NATO won’t bring stability to Caucasus – Kremlin

The bloc’s desire to gain a foothold in the region is no secret, spokesman Dmitry Peskov has said
NATO won’t bring stability to Caucasus – Kremlin

Russia is well aware of NATO’s attempts to court post-Soviet republics in the South Caucasus, but the bloc’s overtures will bring no benefit to the region, Kremlin spokesman Dmitry Peskov has said.

Speaking to reporters on Tuesday, Peskov commented on NATO Secretary-General Jens Stoltenberg’s tour this week of Azerbaijan, Georgia, and Armenia to boost ties with these nations. 

Peskov said that the NATO chief’s trip is further proof of the bloc’s push to gain more clout in the region. “NATO’s overall aspiration to secure a foothold in the Caucasus is well-known. One could see this with the naked eye.”

He also suggested that the US-led military bloc’s diplomatic offensive was “unlikely to bring any stability” to the region. Still, he stressed that the three Caucasian countries visited by Stoltenberg have a sovereign right to maintain contacts with NATO. 

“Of course, we are watching closely, but we intend to mainly focus on our bilateral relations…when it comes to the regional countries,” the spokesman added.

During his trip, Stoltenberg praised Azerbaijan and Armenia for their contributions to NATO operations. The bloc’s chief also urged Baku and Yerevan to move towards the normalization of ties marred by decades-long tensions over Nagorno-Karabakh.

The self-proclaimed republic broke away from Baku in the last days of the Soviet Union, but was officially dissolved last autumn after a large-scale Azerbaijani operation in the region.
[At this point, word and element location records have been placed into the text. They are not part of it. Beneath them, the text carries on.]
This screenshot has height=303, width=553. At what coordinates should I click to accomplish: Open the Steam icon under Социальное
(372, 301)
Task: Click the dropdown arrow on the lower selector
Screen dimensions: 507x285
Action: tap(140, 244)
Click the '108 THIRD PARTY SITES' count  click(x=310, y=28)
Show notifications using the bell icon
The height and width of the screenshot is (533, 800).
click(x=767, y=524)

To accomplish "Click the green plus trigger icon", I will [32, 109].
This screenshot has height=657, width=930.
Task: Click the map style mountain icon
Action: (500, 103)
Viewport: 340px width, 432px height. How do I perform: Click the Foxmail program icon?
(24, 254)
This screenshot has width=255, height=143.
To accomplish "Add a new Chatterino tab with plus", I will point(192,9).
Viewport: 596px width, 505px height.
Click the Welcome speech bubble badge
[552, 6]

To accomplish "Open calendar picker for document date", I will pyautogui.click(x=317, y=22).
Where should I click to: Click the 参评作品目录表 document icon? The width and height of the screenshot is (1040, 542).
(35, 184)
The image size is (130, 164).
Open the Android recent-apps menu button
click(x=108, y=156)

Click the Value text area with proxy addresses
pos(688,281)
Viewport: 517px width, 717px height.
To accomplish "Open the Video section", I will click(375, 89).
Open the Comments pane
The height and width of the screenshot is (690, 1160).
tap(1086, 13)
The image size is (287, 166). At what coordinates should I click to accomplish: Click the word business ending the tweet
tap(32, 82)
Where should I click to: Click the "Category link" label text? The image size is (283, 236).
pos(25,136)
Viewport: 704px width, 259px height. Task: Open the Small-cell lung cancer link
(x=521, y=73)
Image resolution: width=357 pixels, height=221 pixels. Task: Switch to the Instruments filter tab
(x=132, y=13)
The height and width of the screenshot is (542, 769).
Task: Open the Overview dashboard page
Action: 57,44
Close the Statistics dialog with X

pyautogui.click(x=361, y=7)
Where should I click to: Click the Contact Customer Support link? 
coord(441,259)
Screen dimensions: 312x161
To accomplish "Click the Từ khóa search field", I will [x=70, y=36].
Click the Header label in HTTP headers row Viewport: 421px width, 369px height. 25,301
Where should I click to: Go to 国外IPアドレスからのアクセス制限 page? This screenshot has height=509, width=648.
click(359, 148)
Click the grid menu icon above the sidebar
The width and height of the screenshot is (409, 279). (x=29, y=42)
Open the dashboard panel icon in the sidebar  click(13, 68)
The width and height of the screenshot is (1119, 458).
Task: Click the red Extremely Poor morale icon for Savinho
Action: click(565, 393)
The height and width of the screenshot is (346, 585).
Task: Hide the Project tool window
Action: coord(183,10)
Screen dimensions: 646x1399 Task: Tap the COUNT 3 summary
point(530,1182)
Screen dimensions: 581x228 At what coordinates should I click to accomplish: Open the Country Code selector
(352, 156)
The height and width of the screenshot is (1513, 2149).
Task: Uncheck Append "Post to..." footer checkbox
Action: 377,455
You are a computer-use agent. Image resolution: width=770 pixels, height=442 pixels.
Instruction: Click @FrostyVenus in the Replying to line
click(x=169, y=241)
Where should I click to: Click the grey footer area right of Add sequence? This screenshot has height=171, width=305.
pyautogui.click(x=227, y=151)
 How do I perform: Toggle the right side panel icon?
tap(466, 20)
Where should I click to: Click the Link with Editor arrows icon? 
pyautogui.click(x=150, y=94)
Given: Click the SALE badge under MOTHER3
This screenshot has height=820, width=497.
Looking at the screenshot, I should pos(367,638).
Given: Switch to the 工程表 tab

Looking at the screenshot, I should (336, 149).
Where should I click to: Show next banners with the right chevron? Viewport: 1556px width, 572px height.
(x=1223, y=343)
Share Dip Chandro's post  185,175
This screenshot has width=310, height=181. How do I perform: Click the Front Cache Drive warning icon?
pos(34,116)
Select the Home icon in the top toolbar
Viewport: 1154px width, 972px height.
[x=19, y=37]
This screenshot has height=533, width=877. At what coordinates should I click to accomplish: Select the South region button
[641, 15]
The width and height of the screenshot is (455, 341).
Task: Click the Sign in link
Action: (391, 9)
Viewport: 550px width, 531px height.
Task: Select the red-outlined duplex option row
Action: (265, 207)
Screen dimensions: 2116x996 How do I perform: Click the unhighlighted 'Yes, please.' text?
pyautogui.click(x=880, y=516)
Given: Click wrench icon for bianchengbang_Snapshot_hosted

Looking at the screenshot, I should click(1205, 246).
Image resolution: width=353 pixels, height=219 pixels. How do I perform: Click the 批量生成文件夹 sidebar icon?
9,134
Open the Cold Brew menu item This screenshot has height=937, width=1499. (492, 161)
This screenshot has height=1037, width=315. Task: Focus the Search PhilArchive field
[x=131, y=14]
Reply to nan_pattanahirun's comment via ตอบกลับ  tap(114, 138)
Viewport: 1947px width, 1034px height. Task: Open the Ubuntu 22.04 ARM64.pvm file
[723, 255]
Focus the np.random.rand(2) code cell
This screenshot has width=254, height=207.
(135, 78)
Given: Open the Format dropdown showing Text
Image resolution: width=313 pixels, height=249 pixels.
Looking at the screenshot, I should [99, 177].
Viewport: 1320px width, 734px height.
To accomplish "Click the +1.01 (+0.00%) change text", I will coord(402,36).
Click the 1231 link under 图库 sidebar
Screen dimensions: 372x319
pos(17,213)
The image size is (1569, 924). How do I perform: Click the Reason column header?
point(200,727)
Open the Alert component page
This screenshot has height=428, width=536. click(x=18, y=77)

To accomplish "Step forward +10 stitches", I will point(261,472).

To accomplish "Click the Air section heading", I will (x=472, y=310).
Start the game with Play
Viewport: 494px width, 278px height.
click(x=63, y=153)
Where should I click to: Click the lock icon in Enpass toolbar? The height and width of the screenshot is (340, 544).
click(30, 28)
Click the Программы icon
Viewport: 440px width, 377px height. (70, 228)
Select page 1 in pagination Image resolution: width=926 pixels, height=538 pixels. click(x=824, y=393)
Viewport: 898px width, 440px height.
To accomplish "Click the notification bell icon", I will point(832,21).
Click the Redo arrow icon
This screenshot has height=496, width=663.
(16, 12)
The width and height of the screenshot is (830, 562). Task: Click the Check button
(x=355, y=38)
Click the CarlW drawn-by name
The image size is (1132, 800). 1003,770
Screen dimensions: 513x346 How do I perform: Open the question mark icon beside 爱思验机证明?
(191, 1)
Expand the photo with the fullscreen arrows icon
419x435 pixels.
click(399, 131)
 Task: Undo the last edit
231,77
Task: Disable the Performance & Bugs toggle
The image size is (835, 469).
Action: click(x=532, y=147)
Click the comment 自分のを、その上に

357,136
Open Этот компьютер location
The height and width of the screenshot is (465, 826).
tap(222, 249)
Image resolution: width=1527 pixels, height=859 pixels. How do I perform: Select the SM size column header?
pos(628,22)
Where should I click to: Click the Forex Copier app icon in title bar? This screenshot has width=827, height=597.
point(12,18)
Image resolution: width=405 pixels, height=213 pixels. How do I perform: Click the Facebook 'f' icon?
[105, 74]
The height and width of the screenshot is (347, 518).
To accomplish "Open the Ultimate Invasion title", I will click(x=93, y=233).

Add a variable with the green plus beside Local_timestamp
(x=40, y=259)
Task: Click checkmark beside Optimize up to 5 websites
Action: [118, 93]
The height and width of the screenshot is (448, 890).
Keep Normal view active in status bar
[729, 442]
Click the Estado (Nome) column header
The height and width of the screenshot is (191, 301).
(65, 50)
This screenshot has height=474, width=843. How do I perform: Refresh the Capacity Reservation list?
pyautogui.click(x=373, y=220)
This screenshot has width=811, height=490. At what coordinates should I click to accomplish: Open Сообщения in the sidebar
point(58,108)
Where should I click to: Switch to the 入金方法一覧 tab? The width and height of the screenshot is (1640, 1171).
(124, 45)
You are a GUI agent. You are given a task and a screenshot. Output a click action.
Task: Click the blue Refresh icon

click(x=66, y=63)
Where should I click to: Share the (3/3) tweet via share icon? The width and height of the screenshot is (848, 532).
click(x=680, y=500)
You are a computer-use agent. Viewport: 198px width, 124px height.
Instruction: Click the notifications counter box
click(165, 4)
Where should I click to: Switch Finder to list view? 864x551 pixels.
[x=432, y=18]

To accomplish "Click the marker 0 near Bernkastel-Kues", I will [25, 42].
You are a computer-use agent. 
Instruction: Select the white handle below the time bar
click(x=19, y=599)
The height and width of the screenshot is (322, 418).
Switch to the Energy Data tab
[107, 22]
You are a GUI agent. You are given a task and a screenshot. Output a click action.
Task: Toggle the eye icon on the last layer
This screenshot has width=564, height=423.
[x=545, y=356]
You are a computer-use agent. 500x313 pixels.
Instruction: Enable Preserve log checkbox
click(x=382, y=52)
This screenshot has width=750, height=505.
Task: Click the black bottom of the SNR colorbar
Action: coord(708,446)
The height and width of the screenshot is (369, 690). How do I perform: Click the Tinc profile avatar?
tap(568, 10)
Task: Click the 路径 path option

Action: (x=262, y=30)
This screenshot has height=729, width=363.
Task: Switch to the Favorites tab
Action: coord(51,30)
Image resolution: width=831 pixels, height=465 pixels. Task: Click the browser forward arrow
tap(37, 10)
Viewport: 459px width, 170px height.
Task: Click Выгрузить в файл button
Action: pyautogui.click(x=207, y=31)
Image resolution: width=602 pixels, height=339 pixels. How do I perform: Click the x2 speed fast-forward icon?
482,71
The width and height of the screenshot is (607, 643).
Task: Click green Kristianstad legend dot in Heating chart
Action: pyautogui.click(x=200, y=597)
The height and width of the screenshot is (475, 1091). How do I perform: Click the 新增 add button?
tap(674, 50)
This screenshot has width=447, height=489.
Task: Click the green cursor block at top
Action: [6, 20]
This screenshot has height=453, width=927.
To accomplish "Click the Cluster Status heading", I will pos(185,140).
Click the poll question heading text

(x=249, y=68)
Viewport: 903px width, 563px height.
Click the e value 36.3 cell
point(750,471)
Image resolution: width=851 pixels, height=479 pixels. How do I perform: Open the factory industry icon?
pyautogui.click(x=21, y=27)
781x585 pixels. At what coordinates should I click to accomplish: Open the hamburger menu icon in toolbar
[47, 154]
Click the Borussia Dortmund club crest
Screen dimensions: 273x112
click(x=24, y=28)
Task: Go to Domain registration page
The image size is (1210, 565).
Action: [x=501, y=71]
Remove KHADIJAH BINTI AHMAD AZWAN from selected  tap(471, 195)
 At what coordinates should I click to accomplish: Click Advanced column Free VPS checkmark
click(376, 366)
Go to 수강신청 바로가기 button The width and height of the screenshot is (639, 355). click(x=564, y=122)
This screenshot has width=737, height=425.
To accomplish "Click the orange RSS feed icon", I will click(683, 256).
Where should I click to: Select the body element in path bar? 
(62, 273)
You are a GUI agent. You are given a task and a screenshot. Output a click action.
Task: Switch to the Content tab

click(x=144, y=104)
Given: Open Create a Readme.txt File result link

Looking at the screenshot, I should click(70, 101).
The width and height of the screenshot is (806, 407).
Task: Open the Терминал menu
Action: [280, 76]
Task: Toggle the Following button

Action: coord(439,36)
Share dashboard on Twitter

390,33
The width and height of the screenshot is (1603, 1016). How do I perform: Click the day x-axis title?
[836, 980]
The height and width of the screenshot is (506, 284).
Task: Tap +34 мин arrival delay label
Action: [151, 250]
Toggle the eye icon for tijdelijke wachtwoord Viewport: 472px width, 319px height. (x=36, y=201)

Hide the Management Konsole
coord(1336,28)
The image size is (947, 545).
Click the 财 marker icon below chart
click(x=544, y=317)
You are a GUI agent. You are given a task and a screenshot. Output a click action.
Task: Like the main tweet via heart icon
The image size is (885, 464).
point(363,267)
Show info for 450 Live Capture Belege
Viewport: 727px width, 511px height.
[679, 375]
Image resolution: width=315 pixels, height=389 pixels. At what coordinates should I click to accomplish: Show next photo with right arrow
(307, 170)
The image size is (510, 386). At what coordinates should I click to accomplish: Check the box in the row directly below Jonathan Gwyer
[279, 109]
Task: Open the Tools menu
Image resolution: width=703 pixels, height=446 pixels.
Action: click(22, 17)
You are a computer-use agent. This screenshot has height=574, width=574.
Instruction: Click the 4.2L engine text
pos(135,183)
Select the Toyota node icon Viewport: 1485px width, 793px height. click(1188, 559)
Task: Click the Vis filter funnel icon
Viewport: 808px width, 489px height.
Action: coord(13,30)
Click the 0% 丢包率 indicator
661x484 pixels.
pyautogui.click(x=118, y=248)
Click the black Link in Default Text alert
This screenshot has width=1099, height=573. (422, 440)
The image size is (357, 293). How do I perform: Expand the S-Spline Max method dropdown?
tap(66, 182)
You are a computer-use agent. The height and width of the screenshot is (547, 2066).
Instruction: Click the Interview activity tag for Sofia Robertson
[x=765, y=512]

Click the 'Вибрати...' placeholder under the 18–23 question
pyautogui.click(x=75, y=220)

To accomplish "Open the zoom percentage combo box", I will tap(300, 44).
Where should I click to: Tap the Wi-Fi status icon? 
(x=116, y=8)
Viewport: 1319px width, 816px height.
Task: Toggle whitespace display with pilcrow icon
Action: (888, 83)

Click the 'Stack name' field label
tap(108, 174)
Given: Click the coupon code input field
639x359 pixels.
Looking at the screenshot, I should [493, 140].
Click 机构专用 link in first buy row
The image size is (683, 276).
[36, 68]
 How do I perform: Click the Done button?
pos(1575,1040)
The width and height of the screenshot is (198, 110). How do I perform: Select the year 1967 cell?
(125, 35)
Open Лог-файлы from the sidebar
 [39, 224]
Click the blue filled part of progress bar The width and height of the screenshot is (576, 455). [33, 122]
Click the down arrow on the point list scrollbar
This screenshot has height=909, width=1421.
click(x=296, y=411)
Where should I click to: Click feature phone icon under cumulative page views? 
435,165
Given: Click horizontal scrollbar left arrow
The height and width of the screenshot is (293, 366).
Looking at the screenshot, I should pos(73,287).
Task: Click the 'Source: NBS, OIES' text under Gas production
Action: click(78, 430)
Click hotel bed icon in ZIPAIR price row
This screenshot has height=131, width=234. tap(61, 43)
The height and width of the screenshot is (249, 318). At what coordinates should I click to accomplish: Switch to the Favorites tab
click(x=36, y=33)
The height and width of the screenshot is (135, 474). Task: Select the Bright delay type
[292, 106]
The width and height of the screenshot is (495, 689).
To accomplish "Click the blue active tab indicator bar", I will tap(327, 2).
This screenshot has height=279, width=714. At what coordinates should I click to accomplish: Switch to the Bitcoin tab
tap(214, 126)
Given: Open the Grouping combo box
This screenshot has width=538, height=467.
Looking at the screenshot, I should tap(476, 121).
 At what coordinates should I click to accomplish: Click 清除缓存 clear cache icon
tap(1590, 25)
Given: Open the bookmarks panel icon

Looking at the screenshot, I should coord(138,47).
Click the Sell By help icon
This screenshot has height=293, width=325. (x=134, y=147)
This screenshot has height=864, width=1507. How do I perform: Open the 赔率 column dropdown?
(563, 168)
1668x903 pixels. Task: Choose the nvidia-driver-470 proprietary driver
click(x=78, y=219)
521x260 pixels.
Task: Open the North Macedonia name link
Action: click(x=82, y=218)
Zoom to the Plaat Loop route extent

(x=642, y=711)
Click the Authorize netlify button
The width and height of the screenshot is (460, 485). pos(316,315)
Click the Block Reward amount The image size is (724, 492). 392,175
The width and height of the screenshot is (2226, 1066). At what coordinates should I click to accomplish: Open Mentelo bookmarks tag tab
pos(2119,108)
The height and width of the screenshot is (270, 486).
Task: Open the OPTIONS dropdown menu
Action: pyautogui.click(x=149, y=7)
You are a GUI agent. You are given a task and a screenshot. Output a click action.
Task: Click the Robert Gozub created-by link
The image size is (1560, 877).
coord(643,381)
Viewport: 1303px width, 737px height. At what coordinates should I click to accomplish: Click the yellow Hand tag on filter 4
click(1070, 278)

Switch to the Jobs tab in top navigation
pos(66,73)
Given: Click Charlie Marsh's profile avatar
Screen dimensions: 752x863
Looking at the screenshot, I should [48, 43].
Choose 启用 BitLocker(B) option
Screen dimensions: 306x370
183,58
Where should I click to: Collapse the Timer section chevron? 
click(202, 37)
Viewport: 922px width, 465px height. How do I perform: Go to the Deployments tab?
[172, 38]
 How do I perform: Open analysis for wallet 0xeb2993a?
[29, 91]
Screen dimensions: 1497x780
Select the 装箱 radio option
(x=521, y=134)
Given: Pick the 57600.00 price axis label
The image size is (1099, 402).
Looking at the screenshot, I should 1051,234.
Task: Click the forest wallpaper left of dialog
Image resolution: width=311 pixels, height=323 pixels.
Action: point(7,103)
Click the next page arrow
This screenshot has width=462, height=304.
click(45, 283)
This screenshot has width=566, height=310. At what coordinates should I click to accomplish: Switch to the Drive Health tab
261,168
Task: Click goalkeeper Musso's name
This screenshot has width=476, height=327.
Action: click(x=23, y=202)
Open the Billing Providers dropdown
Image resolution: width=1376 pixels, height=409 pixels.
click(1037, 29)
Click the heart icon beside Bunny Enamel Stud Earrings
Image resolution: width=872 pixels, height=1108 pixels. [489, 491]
The development triggered an exodus of ethnic Armenians from the region, who had been the majority there.

Neither Azerbaijan nor Armenia seeks to join NATO, and Armenia is a member of the Collective Security Treaty Organization (CSTO), which includes five other post-Soviet states, including Russia. Yerevan, however, recently suspended its participation in the CSTO, citing tensions with Azerbaijan.

During his trip to Tbilisi, Stoltenberg described Georgia as “one of NATO’s closest partners,” adding that the bloc is still committed to the 2008 Bucharest summit decision that the country will eventually become a member. He also urged all regional post-Soviet republics to step up their support for Ukraine while condemning what he called Moscow’s “imperial ambitions.”

In December, Russian Deputy Foreign Minister Mikhail Galuzin warned that the US was seeking to open “a second front” against Moscow in the Caucasus, noting that any Western meddling in local affairs could eventually plunge the region into turmoil.